Bid to find rail vendor solutions
The NYPD’s top transit cop and civil rights advocates broke bread Thursday to discuss a string of contentious subway vendor arrests, in the hopes of planning a multiborough “summit” over subway policing issues, advocates said.
The Rev. Kevin McCall announced the sitdown Thursday at a press event with Ricardo Shark, the father of Byron Shark, whose arrest in the 125th St. subway station in Harlem was recorded in a viral video, and several other community activists and clergy members.
“We talked about vending justice. These vendors in New York City deserve to be a vendor and have rights just like a regular citizen does,” McCall said. “We had a candid, open conversation with Chief [Edward] Delatorre.”
Police walked up to candy vendor Byron Shark on the northbound Nos. 4, 5 and 6 train platform Nov. 12 and asked him for ID.

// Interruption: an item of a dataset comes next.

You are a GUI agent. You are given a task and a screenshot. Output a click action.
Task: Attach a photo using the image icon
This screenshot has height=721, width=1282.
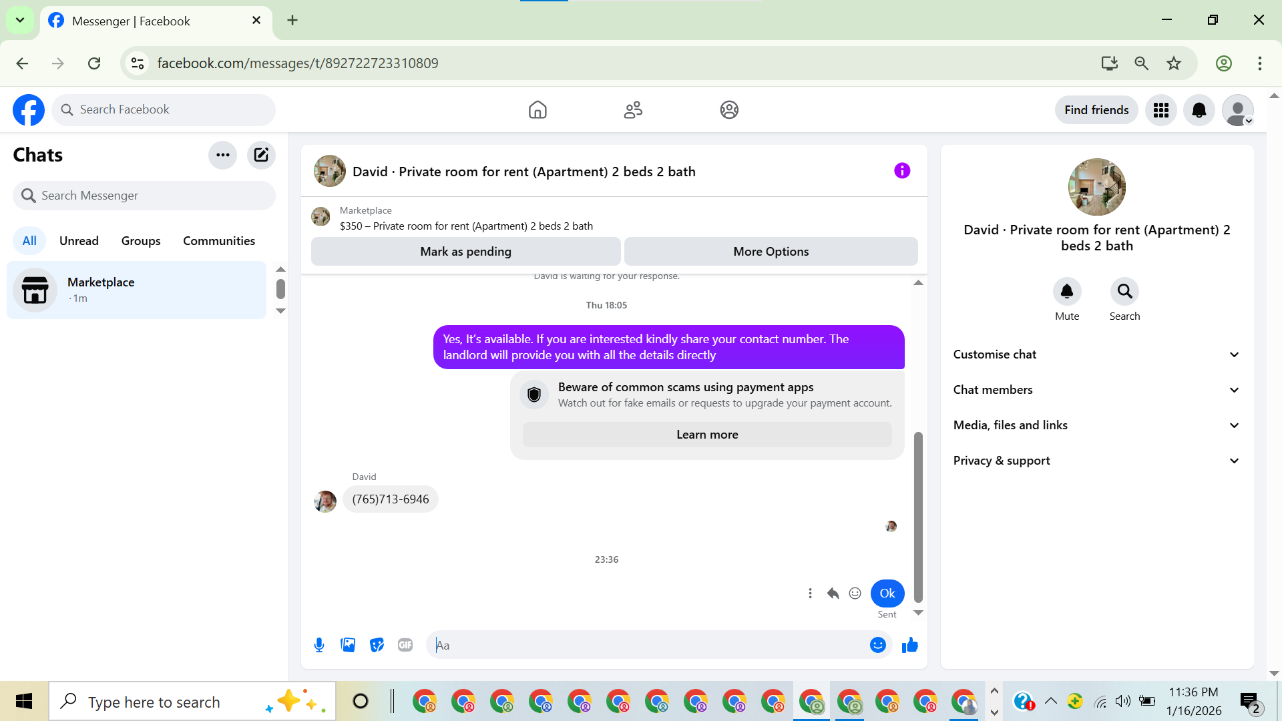click(x=348, y=645)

He refused and went limp when officers moved in to arrest him. Cops charged him with obstructing governmental administration, but the Manhattan district attorney’s office declined to prosecute the case.
His arrest came just days after two subway churro sellers were handcuffed and pulled from subway platforms.

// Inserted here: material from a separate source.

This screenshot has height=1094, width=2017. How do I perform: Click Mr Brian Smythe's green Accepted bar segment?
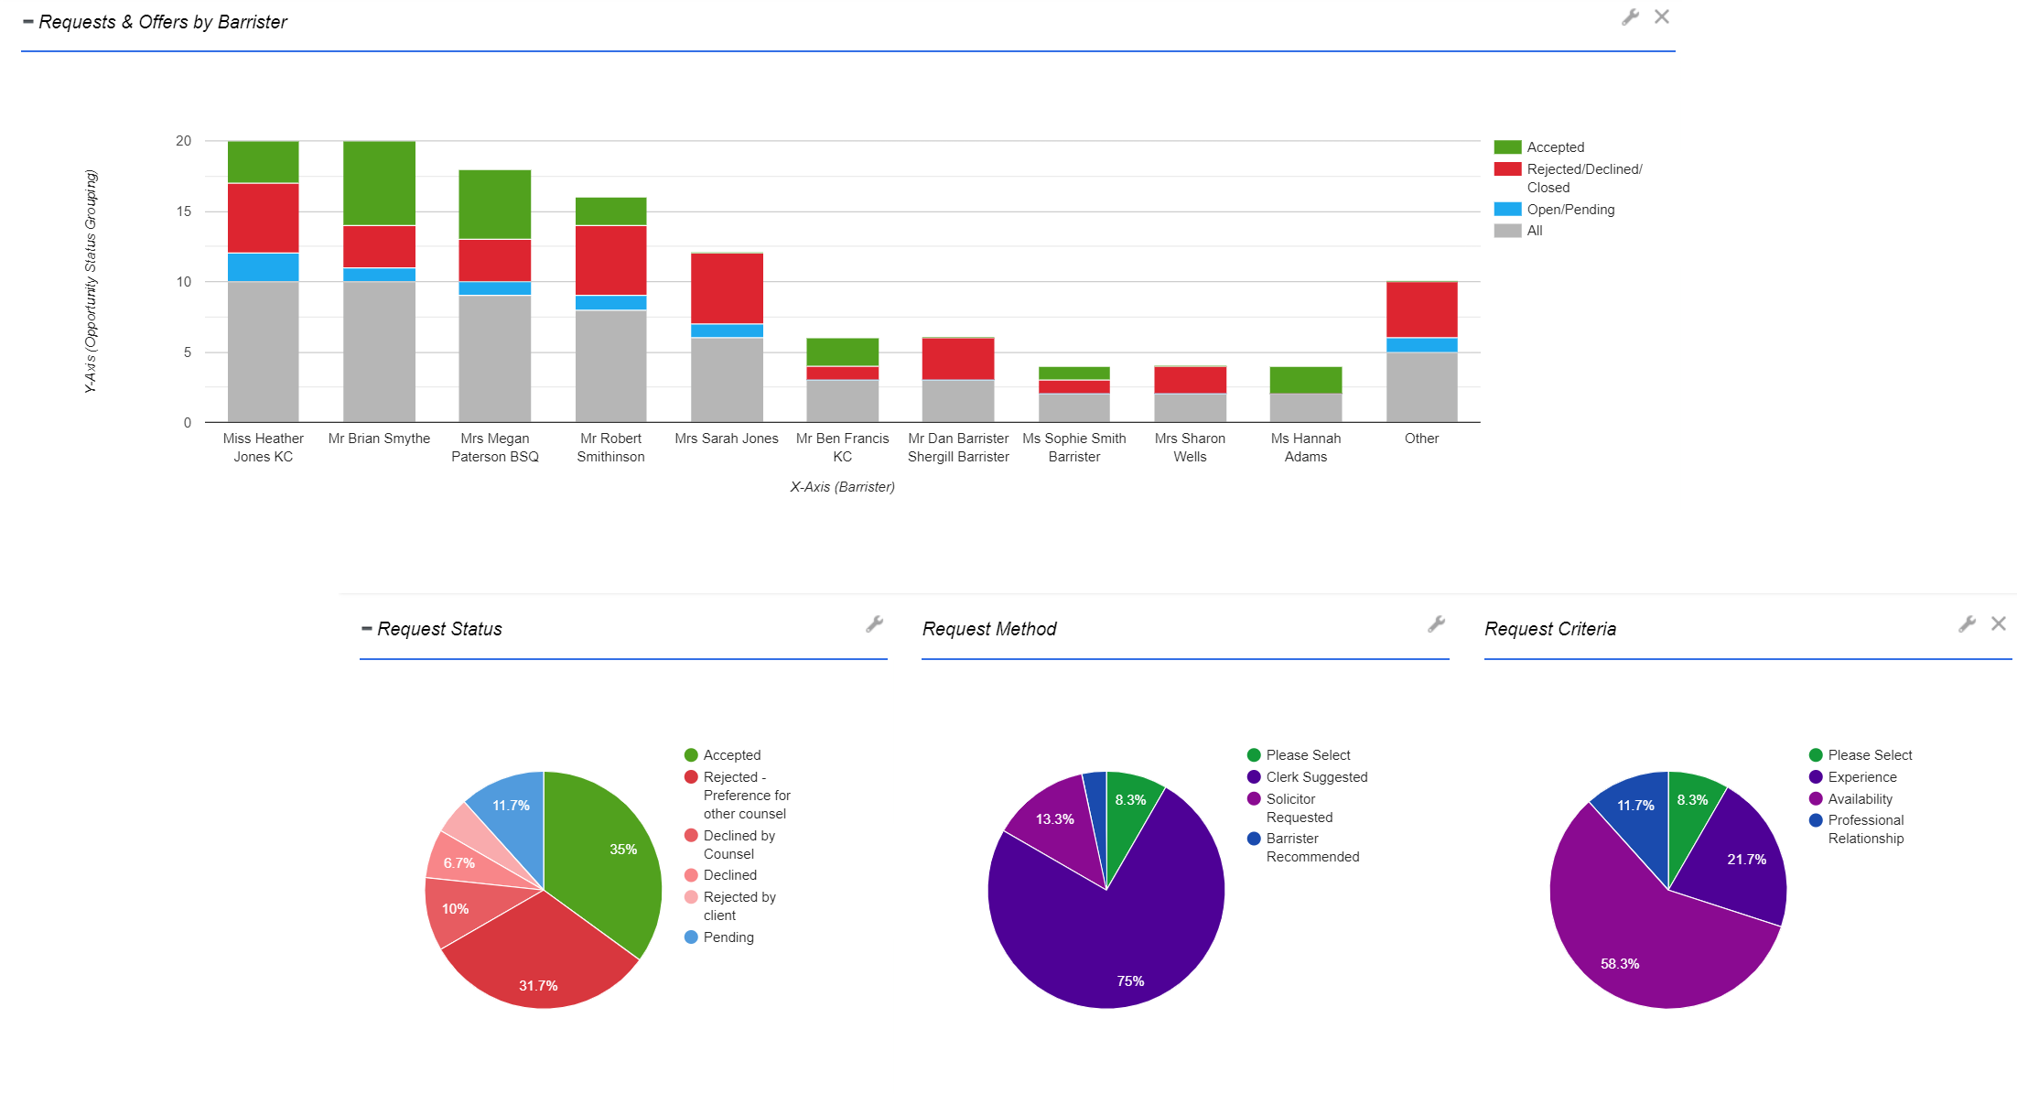[379, 183]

“We know that it’s illegal now to vend in the subway but we got to change the narrative, that it’s a human being that’s trying to make ends meet for their family,” McCall said. “That’s all the churro lady was doing, that’s all the candy peddler was doing. That’s all they were doing, was trying to make ends meet for their family.”
The arrests took place as the Metropolitan Transportation Authority moves to hire 500 new state-employed police officers to patrol the city’s subways and buses.
McCall said the group asked Delatorre to commit to a “four-borough tour where they will host with clergy and community-based organizations to provide resources to vendors.”